### WORK REQUIRED
Filter on the word "agent": copy each matching line from the listing below.

### PROVIDED DATA

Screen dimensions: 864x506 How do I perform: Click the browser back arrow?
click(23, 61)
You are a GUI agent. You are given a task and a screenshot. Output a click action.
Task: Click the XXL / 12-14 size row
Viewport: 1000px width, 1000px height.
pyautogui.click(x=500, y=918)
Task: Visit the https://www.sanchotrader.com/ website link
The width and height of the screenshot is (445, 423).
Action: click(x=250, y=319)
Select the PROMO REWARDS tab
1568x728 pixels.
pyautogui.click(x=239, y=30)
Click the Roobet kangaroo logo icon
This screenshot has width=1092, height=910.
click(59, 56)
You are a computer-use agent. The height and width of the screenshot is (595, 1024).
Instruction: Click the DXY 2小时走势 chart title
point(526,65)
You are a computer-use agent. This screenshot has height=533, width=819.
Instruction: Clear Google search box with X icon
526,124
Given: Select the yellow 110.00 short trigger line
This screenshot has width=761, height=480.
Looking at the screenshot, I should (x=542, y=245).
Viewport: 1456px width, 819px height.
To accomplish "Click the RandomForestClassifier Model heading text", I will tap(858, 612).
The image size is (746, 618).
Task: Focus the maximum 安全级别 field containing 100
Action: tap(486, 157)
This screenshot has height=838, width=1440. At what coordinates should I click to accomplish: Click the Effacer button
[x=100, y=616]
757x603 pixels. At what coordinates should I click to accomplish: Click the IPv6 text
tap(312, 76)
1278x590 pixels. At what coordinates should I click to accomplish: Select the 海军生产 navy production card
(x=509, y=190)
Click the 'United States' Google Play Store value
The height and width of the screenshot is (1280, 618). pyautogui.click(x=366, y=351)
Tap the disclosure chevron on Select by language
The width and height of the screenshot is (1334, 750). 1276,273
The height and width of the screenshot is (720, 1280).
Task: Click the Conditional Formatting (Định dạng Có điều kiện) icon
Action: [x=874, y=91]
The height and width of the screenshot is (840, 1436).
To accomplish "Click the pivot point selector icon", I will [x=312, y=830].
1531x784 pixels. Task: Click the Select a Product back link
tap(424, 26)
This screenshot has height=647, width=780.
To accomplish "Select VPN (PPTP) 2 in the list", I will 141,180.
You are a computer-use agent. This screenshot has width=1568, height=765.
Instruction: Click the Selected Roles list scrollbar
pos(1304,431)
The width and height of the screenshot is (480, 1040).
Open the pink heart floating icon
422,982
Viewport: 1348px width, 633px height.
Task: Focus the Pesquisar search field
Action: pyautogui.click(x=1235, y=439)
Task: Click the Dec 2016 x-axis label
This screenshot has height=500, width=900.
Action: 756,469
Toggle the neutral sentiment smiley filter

### COMPLETED EXERCISE
You are a GUI agent. You are given a task and a screenshot. Output a click action.
You are a computer-use agent. The height and width of the screenshot is (595, 1024).
You are a computer-use agent. This screenshot has height=533, width=819.
You are a computer-use agent. This screenshot has width=1568, height=765.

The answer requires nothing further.